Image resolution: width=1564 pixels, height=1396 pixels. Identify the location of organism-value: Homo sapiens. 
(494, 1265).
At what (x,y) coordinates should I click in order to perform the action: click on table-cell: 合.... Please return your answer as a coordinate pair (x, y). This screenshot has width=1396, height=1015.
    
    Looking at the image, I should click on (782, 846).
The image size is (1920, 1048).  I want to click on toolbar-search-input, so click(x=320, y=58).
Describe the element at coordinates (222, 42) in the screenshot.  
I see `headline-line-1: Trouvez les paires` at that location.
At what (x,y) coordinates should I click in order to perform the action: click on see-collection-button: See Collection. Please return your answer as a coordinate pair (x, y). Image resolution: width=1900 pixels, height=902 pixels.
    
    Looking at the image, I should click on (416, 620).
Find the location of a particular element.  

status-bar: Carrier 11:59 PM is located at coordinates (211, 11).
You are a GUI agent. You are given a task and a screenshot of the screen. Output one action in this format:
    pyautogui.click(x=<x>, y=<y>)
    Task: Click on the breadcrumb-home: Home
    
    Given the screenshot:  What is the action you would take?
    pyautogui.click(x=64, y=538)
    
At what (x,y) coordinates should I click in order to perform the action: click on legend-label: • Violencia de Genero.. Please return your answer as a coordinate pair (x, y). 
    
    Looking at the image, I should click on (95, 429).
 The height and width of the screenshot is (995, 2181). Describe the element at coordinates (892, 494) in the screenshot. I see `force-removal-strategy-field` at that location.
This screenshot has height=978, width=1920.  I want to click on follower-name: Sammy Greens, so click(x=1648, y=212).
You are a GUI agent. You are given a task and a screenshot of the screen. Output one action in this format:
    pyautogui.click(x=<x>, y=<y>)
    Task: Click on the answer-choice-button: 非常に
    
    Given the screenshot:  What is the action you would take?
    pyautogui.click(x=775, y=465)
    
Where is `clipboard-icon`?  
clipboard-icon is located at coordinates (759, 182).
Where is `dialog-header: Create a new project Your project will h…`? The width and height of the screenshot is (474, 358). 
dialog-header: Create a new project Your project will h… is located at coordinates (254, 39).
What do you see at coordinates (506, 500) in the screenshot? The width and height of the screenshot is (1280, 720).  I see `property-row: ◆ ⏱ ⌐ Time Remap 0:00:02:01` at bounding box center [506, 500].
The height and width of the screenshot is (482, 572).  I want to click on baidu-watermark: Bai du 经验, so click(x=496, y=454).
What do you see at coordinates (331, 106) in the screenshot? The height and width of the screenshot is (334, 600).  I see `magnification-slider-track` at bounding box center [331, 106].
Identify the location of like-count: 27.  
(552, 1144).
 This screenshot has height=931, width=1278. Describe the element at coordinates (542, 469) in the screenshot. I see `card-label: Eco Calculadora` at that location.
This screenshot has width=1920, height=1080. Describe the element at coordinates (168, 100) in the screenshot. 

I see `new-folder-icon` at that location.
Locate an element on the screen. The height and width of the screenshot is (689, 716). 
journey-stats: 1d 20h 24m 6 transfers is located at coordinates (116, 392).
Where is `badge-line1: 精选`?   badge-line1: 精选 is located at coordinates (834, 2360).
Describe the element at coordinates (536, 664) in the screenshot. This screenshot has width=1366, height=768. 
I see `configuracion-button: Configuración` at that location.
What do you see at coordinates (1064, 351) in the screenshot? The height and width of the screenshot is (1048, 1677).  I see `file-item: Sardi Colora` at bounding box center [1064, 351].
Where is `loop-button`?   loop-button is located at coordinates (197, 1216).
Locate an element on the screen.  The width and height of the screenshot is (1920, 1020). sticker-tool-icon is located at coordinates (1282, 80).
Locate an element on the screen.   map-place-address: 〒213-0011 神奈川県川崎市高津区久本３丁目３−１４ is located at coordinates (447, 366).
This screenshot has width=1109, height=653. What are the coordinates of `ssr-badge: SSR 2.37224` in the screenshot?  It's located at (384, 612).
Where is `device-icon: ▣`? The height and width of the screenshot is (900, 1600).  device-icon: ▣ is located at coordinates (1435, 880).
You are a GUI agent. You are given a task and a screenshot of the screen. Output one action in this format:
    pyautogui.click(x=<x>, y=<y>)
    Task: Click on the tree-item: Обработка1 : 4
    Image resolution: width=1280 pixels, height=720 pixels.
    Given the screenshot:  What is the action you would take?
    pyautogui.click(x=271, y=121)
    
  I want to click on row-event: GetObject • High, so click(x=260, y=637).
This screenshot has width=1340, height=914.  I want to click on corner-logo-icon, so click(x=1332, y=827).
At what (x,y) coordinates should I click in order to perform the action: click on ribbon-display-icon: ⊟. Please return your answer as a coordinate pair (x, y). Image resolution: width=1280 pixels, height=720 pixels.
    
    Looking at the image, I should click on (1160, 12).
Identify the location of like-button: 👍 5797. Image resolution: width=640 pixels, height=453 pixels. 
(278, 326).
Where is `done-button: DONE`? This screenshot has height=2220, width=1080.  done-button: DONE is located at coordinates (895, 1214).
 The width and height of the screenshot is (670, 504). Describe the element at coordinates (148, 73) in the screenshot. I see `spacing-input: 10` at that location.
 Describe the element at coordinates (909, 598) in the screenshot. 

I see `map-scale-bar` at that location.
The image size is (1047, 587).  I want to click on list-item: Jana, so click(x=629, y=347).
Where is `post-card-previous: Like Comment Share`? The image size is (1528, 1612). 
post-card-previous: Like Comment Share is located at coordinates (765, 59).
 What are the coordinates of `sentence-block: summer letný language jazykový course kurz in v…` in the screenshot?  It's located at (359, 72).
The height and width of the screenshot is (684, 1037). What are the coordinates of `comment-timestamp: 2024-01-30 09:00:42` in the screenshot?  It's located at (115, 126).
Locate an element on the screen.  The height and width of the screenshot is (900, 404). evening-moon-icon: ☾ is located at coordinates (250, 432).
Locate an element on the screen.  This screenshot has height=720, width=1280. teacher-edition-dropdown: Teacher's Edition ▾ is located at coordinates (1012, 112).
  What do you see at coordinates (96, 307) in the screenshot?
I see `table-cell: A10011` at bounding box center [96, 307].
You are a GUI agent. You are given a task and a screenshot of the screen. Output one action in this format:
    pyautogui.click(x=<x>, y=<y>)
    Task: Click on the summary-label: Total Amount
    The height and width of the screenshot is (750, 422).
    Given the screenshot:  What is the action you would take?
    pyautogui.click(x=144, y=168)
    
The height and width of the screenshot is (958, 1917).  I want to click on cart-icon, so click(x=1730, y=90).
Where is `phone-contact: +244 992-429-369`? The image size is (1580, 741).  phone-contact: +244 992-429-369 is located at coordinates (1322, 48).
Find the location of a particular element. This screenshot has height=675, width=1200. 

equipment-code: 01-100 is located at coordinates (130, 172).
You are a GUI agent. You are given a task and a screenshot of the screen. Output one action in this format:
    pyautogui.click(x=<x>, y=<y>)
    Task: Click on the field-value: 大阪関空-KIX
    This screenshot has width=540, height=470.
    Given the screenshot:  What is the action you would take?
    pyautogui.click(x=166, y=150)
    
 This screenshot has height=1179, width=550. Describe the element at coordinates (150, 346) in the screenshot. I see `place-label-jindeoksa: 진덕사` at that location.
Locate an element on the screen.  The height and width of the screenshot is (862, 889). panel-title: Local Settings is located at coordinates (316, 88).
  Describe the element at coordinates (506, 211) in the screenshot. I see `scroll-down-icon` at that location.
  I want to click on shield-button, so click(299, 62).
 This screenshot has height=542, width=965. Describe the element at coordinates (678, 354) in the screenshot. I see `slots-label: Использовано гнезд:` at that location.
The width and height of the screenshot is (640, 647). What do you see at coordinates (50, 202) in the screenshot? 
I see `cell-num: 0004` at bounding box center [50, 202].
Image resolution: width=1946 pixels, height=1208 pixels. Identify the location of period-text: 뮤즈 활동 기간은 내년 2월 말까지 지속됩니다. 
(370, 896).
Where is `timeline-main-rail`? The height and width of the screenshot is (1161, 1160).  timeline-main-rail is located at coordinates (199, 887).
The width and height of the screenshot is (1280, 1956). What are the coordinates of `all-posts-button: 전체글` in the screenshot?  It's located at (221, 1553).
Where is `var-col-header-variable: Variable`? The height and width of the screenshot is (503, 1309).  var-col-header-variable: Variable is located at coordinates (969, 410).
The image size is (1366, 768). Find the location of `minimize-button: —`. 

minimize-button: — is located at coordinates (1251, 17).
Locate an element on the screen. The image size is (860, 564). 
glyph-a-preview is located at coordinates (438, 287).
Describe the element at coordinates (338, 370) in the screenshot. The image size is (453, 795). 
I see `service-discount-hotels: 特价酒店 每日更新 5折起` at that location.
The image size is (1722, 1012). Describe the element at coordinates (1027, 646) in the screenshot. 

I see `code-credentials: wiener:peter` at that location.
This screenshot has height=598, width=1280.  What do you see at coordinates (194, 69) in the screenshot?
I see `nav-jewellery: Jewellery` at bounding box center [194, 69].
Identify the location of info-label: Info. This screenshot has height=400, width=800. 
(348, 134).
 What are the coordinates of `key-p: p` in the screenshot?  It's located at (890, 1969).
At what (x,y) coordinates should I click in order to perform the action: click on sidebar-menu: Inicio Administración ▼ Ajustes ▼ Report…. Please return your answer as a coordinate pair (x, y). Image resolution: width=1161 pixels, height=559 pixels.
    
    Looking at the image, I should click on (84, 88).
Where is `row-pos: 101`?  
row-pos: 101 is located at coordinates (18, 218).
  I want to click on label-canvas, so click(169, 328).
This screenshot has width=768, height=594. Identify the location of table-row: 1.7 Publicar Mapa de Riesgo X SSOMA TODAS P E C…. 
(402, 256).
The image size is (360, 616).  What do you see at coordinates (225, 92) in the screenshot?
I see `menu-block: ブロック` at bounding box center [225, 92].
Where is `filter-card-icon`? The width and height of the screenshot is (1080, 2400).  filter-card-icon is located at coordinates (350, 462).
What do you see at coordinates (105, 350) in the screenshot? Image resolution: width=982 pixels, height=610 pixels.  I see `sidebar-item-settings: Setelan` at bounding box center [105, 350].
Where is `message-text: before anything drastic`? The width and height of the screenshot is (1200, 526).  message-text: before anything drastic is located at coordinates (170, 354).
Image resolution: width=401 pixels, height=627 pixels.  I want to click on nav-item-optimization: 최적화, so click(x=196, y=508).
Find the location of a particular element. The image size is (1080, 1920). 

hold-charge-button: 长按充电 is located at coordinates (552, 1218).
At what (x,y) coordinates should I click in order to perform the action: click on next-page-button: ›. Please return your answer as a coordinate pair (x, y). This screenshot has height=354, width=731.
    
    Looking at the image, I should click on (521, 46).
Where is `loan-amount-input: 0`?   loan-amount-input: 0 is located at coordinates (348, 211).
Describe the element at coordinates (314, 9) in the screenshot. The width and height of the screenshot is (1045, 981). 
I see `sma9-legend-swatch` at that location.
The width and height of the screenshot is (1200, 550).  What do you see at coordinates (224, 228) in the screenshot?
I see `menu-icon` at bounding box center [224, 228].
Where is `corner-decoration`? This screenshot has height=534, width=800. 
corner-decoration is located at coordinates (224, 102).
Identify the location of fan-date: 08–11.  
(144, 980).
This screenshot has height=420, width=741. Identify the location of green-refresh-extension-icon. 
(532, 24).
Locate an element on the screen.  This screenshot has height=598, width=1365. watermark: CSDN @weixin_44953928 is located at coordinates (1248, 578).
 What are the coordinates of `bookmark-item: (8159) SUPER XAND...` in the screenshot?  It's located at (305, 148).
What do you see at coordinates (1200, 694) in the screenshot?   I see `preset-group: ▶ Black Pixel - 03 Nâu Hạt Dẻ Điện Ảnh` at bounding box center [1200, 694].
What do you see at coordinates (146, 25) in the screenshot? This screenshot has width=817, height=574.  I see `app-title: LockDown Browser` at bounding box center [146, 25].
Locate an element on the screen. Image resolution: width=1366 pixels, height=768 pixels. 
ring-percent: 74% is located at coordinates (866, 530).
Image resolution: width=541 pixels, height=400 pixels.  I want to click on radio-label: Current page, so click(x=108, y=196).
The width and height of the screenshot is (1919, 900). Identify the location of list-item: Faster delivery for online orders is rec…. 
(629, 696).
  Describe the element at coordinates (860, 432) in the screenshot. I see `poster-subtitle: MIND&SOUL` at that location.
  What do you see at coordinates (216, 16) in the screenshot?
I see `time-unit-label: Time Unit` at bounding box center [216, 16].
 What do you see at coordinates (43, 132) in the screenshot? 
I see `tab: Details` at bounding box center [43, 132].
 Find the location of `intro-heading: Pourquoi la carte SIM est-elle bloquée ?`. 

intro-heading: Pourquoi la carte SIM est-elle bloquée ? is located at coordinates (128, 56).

********************

# TASK DETAILS
Reproduce the material verbatim, from its first line through the line containing "Looking at the image, I should click on (416, 620).", including both ends.

# EXERCISE RESULT
Image resolution: width=1564 pixels, height=1396 pixels. Identify the location of organism-value: Homo sapiens. 
(494, 1265).
At what (x,y) coordinates should I click in order to perform the action: click on table-cell: 合.... Please return your answer as a coordinate pair (x, y). This screenshot has width=1396, height=1015.
    
    Looking at the image, I should click on (782, 846).
The image size is (1920, 1048).  I want to click on toolbar-search-input, so click(x=320, y=58).
Describe the element at coordinates (222, 42) in the screenshot.  
I see `headline-line-1: Trouvez les paires` at that location.
At what (x,y) coordinates should I click in order to perform the action: click on see-collection-button: See Collection. Please return your answer as a coordinate pair (x, y). Image resolution: width=1900 pixels, height=902 pixels.
    
    Looking at the image, I should click on (416, 620).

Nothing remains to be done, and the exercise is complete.